## Your goal
The line with "The width and height of the screenshot is (1355, 808)." marks the start; please set it down along with all later lines through the end of the material, exactly, leaving out pictures.

[[ Provided records, beginning ]]

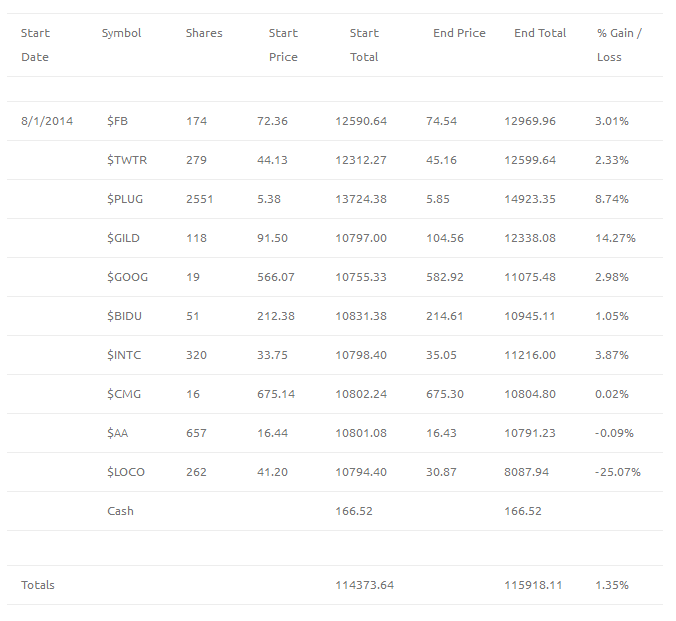Select the $GOOG start price 566.07
676x621 pixels.
click(276, 277)
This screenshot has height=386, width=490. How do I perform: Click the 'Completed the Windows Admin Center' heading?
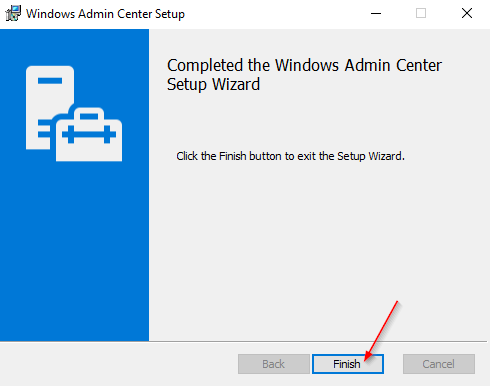(x=304, y=65)
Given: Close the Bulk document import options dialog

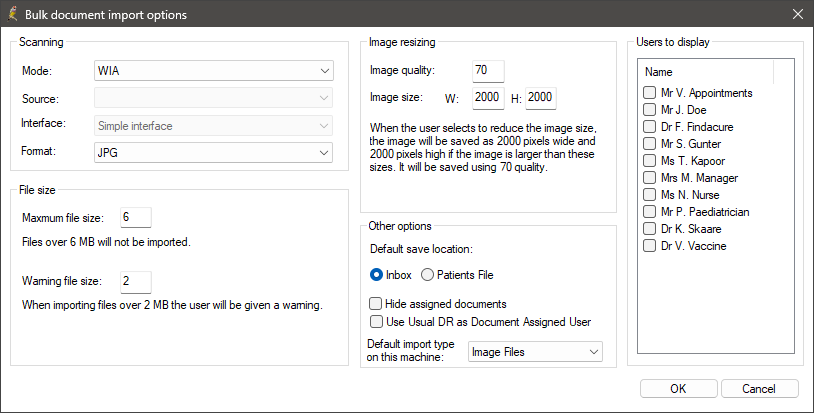Looking at the screenshot, I should (796, 15).
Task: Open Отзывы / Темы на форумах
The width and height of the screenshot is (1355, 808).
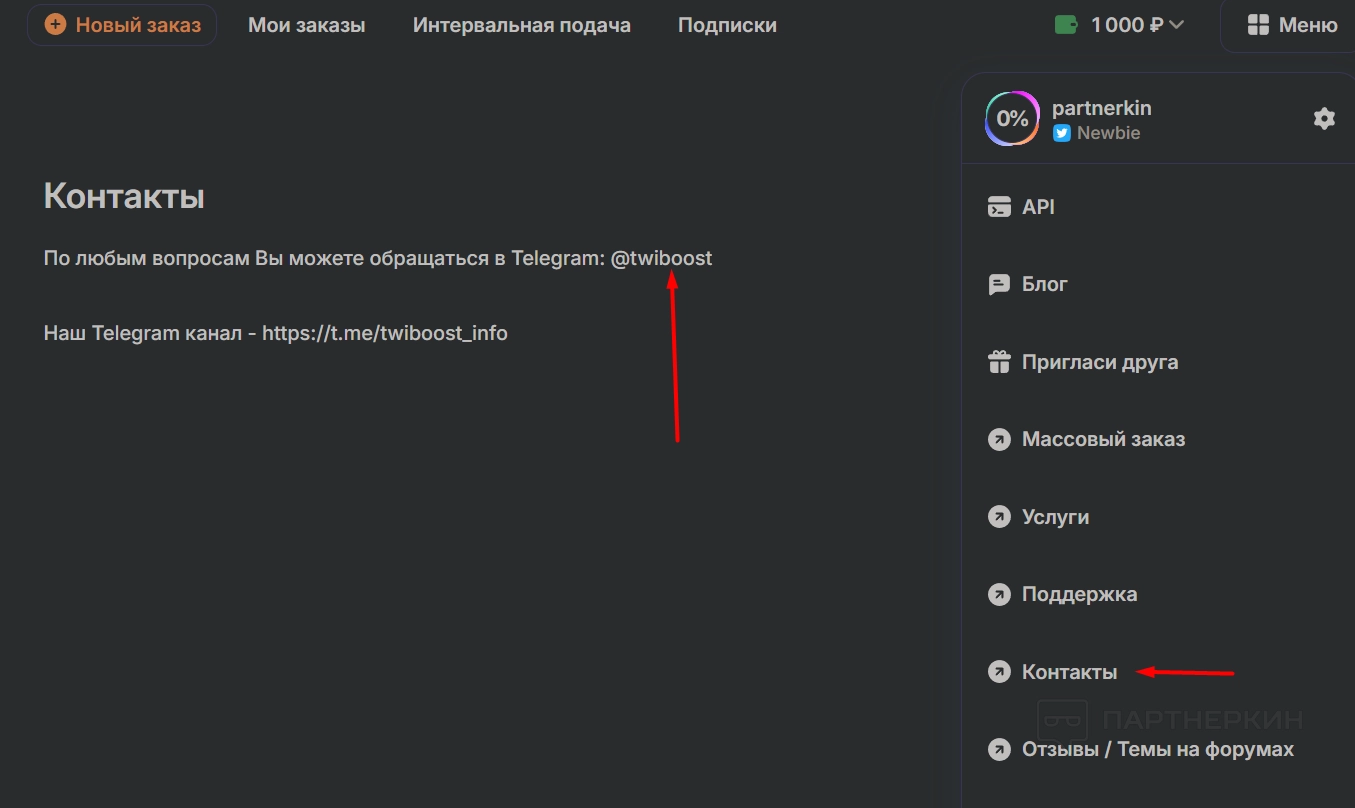Action: point(1157,749)
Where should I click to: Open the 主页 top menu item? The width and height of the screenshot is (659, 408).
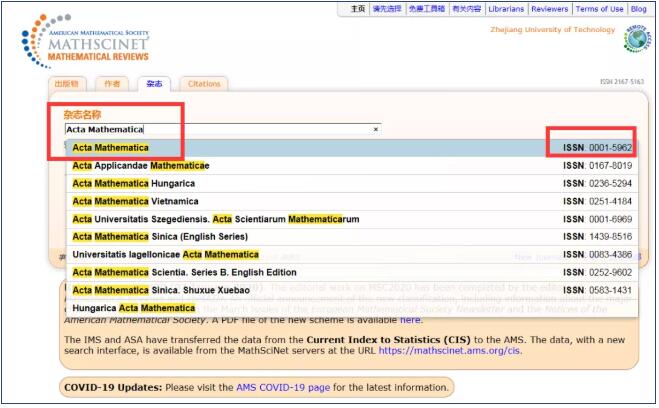[x=357, y=9]
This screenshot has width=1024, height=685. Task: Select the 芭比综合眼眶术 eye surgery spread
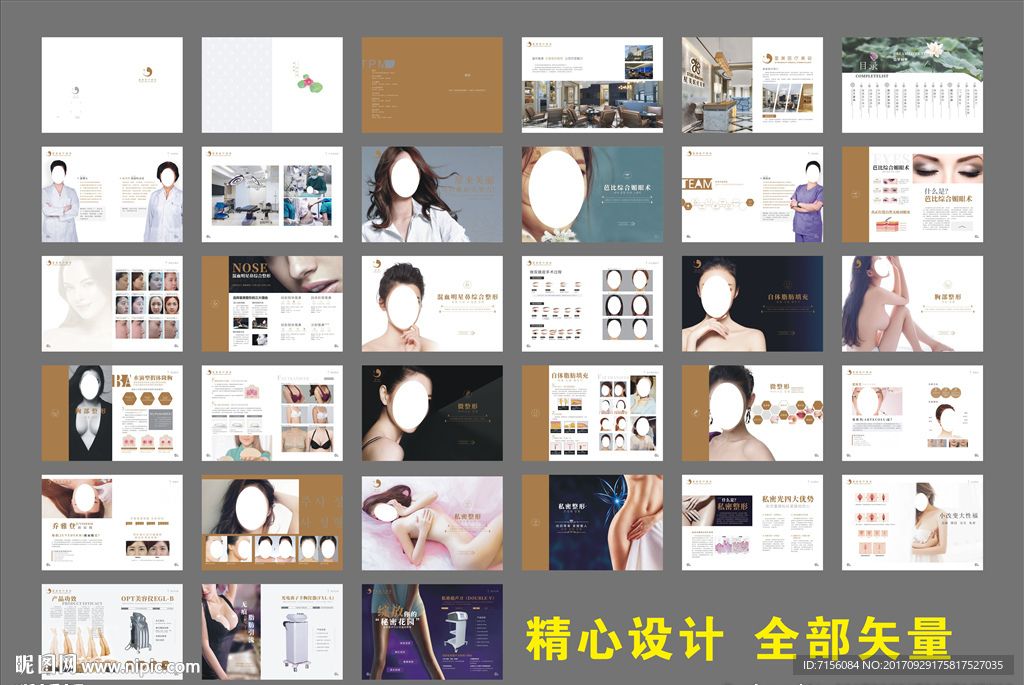(592, 194)
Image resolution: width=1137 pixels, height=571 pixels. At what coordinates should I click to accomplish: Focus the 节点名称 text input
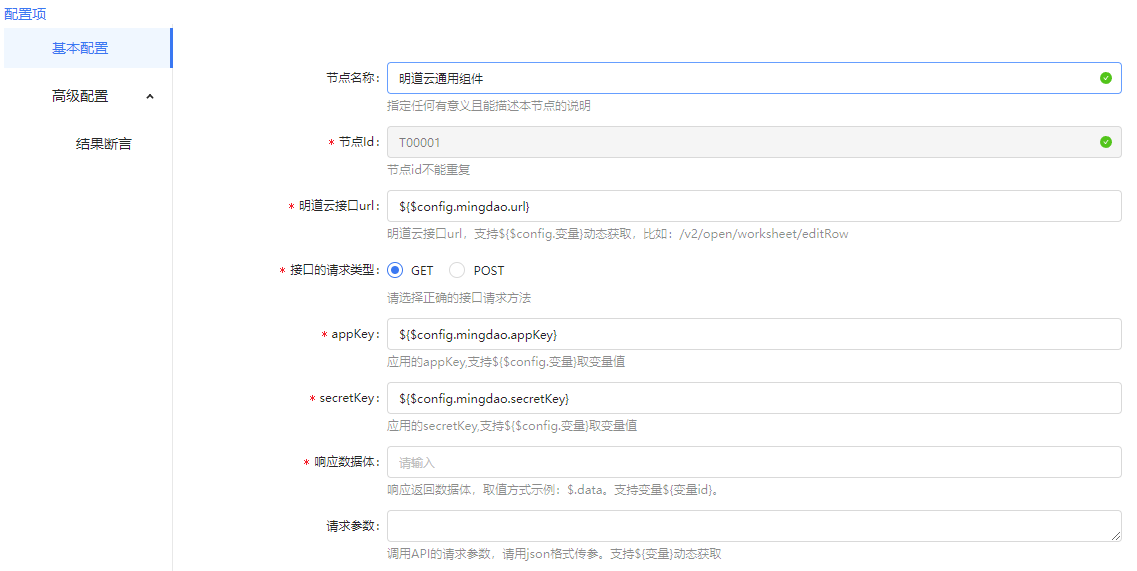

[[ Provided records, end ]]

## Answer section
The width and height of the screenshot is (1355, 808).
Action: point(1157,749)
Where should I click to: Open the 主页 top menu item? The width and height of the screenshot is (659, 408).
[x=357, y=9]
This screenshot has width=1024, height=685. Task: Select the 芭比综合眼眶术 eye surgery spread
(592, 194)
Image resolution: width=1137 pixels, height=571 pixels. At what coordinates should I click to accomplish: Focus the 节点名称 text input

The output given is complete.